5. Edited to add... We just don't have any personally identifiable information. Not name, email, phone number, etc. I can't tell you who a user is without them posting their actual personal information, and in that case, it would be a violation of our terms of service.


Based on your own comments here, it sounds like the reporting is entirely accurate. You're attempting to justify why you're tracking your users, but you're still tracking them.

You've highlighted many of the hard problems in this space: how do you achieve anonymity and unlinkability while doing things like IP hiding, spam filtering, and relevance matching? The issue is that you haven't solved the problems, and are instead suggesting you should get a pass because the problems are hard. It seems simple to me: if you haven't designed something that gives you truly unlinkable anonymity, don't claim to provide it. If you have to track your users to make your app work, don't claim not to track your users.

There are projects like Tor that are approaching these types of problems seriously, but apps like Whisper or Secret end up poisoning the well and confusing users. There's a huge difference between "can't" track and "won't" track. Right now you're claiming "can't," but it sounds like you're squarely in the "won't" category of having your servers "avert their eyes." I think this understandably makes people uneasy, particularly given the data mining direction it sounds like the company is headed.


Moxie,

Nothing I like more than watching you destroy snake-oil companies endangering user privacy, like this one and also Telegraph etc. Let's hope TextSecure/Redphone/Signal when they merge into one brand will get the amount of users they really deserve. This stuff is never just about gossip in Washington DC, it's always about the bigger picture of people in Sudan, China, Russia etc who are led into a false sense of security.

Man, I would love to see some of the pushers of this snake oil software crap in court some day as a result of the dangers they often knowingly expose their users to.

BTW - I've been meaning to drop you a secure mail about some other stuff but will do it next week.


Do you have any links about Telegraph endangering user privacy?
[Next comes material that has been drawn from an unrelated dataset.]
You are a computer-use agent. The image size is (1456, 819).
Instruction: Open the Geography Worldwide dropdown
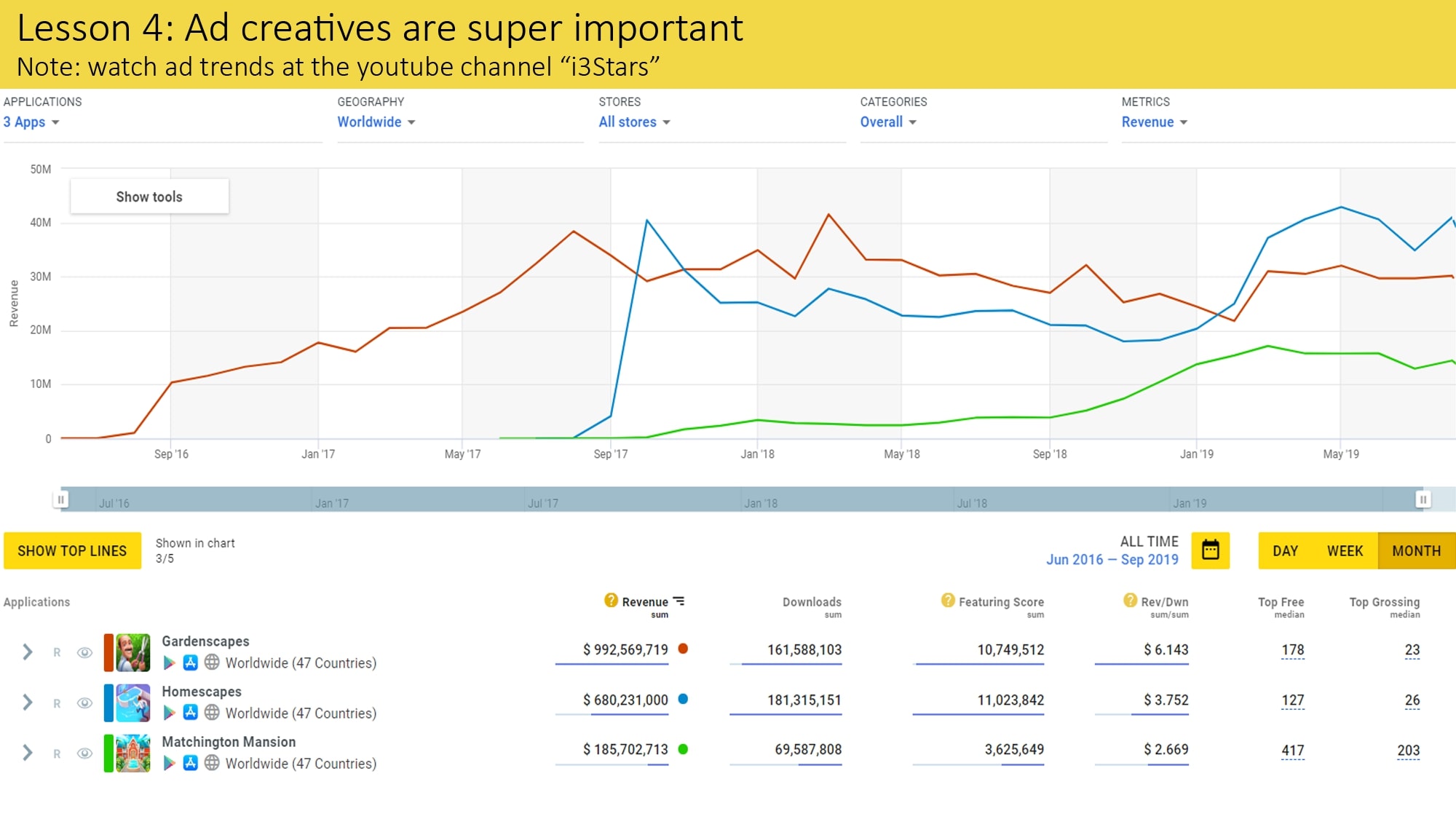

I had a friend try to get me to start using it. I haven't really had time yet to do a lot of research on it and would love some insight if they are fishy at all.



Thanks for providing these links. Very interesting stuff.

I heard about Telegram after it's rise in popularity in Asian countries; shame that they have (BIG) issues like this.


Moxie, you're an (inter)national treasure. Thanks for helping us filter out the bullshit.


Very unfortunate naming clash what with whispersystems[2010] predating whisper app [2012] and whispertext llc [2011].

Very unfortunate indeed, people may have misunderstood my recommendations of the foremost as recommendations of the latter.

Good to see a very public lambasting.


100% of network services "track" their users' IP addresses. Every website that is accessible outside of Tor can see its users' IPs. That is the nature of TCP/IP.

You act like this is a deliberate violation of privacy. I don't know what to say, except that you're wrong.

If you ask a question, you consent to be "tracked" to the extent necessary to deliver an answer to you. On the internet, that means IP address.


I don't know what to say, except that you're right. This is the problem that Tor is trying to solve, which is why Tor gets to claim that it is "anonymous," and random websites or apps don't get to make that claim.

I don't think it's a deliberate violation of privacy to operate a website, but I do think that it's a violation to operate a normal website and call it "anonymous." Because, as you point out, it's not.

Not only does it confuse users in the immediate sense, but it poisons the well for everyone who is approaching the problems seriously in the long term.


It's "anonymous" if it doesn't publish your name/identifier alongside your content. 4chan is anonymous. When you use it, you are anonymous to the people reading your comments.

Does this app pretend at any point that its operators couldn't identify users if they wanted to? That would be dishonest. But what word do you expect them to use for "your name will not be published" besides "anonymous"?


This is a useless definition of "anonymous". It's anonymous to the extent that you care about 4chan, but not anonymous to the extent that you care about prosecution.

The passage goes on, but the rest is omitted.